* Task objective *
From the listing below, tally the lines that include "computer". Return only the total.

* Dataset records *

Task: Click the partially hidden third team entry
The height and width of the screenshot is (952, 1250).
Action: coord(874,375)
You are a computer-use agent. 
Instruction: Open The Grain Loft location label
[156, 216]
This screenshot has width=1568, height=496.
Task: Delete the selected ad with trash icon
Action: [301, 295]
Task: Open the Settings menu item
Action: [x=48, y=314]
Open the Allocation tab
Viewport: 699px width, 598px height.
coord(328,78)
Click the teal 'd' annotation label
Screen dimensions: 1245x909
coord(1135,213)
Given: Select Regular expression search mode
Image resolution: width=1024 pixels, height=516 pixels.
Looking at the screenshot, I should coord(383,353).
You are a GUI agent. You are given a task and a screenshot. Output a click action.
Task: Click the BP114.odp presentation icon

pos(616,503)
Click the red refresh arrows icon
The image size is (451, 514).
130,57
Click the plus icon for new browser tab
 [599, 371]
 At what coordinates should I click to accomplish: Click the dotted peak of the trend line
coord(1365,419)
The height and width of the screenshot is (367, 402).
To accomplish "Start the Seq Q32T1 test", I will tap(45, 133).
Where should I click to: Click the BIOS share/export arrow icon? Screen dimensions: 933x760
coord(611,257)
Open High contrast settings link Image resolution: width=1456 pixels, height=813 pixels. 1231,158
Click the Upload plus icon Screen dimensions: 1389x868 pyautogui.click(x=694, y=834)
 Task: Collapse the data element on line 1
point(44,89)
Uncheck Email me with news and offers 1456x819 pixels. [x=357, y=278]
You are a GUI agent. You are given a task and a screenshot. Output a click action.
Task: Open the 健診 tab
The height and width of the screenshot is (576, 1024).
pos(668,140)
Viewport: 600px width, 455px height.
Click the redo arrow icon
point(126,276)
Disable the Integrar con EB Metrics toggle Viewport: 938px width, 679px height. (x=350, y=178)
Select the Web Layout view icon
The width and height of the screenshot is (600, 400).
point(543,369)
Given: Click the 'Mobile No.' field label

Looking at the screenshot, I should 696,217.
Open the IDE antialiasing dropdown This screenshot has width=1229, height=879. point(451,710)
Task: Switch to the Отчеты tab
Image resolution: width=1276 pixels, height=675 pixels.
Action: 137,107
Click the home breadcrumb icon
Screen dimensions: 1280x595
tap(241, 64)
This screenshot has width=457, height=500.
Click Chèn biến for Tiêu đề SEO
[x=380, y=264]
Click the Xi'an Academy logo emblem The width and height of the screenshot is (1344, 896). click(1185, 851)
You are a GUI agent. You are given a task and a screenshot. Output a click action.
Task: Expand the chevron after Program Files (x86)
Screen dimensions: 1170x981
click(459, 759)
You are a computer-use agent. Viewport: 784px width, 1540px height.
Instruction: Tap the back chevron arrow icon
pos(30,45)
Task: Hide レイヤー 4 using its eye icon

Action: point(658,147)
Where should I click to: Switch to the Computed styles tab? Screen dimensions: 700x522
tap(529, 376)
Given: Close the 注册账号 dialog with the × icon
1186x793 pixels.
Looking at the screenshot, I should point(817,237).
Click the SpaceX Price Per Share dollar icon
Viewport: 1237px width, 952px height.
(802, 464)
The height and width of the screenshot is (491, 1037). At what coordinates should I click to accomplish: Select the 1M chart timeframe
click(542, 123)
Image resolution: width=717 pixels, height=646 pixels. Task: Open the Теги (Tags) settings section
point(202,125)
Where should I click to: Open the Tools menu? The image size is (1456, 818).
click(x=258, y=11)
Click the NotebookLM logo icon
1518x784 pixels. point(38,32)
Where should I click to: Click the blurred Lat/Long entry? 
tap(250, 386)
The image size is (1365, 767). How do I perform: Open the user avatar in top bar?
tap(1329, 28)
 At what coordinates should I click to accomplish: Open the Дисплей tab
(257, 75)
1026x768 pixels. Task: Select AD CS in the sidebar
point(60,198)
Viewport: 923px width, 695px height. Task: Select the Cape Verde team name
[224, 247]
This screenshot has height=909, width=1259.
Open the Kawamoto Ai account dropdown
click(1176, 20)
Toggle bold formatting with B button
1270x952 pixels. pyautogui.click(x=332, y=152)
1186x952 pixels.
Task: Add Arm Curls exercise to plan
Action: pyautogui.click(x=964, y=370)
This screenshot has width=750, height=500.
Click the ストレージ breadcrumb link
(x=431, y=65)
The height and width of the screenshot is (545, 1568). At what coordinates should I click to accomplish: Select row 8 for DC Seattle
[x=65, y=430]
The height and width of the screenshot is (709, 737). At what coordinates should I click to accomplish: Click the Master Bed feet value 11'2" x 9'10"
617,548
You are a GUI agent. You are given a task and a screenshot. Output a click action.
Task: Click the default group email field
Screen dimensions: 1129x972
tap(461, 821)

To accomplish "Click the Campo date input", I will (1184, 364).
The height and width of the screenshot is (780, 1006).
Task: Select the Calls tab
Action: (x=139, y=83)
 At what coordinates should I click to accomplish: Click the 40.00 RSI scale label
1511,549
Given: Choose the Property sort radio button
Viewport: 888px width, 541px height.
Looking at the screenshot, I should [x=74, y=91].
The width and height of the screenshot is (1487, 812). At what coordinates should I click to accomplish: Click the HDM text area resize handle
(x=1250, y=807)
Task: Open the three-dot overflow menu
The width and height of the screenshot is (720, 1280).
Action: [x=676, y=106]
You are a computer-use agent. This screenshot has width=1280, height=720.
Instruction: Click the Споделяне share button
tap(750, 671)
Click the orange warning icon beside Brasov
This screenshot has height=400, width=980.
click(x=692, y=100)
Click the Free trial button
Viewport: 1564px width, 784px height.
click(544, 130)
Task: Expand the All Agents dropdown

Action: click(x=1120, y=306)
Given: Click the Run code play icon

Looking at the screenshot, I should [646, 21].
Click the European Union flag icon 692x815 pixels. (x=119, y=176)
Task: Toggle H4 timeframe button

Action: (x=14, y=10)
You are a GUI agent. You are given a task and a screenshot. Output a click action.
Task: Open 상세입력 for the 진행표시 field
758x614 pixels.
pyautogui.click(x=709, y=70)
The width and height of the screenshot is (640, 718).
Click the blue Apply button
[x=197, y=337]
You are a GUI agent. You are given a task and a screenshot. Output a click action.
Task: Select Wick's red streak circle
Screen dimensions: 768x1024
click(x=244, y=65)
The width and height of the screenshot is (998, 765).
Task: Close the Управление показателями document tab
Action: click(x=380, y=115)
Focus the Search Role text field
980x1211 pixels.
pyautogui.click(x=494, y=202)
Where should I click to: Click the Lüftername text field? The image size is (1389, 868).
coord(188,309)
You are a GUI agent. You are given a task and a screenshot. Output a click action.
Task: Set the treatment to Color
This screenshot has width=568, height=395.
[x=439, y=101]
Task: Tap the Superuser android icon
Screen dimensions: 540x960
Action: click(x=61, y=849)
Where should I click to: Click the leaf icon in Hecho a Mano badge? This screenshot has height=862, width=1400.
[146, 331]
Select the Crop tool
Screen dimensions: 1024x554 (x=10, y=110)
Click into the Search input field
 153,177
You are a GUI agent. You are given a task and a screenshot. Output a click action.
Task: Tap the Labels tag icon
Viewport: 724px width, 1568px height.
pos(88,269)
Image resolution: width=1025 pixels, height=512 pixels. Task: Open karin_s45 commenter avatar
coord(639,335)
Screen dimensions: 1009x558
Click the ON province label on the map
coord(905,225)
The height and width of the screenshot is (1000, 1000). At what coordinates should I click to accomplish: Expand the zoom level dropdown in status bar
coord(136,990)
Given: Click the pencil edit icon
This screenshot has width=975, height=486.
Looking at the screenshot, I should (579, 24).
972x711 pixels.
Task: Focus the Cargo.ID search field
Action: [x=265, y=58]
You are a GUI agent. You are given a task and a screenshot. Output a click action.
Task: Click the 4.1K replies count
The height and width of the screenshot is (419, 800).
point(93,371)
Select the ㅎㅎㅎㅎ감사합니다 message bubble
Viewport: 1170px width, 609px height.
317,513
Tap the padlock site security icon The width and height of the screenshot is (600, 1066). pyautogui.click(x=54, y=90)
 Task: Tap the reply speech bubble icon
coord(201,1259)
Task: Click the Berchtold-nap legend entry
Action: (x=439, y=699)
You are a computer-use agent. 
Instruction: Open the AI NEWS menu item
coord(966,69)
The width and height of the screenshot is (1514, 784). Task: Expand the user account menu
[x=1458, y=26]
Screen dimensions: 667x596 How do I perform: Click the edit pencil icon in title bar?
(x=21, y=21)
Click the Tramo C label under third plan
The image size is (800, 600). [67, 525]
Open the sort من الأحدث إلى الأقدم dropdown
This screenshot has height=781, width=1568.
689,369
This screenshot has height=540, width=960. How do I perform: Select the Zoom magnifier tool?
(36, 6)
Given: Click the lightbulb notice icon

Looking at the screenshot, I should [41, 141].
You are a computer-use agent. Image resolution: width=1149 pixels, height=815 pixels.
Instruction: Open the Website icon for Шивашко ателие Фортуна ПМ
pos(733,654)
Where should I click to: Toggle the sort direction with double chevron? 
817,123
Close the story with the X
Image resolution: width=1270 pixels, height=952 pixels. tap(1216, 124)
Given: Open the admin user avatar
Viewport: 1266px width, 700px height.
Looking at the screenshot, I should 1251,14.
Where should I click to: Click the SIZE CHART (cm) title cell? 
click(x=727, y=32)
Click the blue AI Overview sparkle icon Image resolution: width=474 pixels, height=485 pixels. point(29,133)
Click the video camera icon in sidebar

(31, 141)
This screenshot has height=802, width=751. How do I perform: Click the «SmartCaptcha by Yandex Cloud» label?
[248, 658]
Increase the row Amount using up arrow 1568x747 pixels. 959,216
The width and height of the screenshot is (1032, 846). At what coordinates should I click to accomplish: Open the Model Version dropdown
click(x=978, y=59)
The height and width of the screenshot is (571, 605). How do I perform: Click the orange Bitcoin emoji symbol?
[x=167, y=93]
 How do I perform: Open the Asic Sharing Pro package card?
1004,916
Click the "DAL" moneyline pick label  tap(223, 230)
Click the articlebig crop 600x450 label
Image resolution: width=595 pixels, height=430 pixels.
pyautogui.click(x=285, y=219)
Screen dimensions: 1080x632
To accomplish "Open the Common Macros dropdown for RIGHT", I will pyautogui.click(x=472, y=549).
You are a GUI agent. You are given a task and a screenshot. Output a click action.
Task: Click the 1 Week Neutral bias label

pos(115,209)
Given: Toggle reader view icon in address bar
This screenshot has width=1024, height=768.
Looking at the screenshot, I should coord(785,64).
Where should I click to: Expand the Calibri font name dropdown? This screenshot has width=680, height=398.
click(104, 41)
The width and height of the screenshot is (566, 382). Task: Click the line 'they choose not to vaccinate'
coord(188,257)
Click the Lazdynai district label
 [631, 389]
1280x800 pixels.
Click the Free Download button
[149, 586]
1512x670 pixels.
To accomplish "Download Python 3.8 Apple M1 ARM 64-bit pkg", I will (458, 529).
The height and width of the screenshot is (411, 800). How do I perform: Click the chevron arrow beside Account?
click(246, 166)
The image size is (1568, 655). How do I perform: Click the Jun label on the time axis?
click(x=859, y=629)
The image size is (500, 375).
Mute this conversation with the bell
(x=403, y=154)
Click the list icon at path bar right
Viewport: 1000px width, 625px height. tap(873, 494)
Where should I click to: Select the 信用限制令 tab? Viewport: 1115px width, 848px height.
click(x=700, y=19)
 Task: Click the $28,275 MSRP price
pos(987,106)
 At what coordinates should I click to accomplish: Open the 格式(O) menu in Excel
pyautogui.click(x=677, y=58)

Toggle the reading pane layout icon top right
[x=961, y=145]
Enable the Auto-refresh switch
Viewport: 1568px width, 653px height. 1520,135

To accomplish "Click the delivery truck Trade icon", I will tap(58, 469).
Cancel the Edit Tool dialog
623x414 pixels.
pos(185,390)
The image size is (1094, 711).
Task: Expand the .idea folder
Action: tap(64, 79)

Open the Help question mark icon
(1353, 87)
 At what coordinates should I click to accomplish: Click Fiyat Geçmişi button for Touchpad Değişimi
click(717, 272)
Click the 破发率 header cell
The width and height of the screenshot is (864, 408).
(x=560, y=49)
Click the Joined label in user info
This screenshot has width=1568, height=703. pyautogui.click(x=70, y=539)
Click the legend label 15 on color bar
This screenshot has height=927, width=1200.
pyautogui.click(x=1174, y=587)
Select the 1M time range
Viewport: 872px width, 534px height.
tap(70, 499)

* Answer section *
5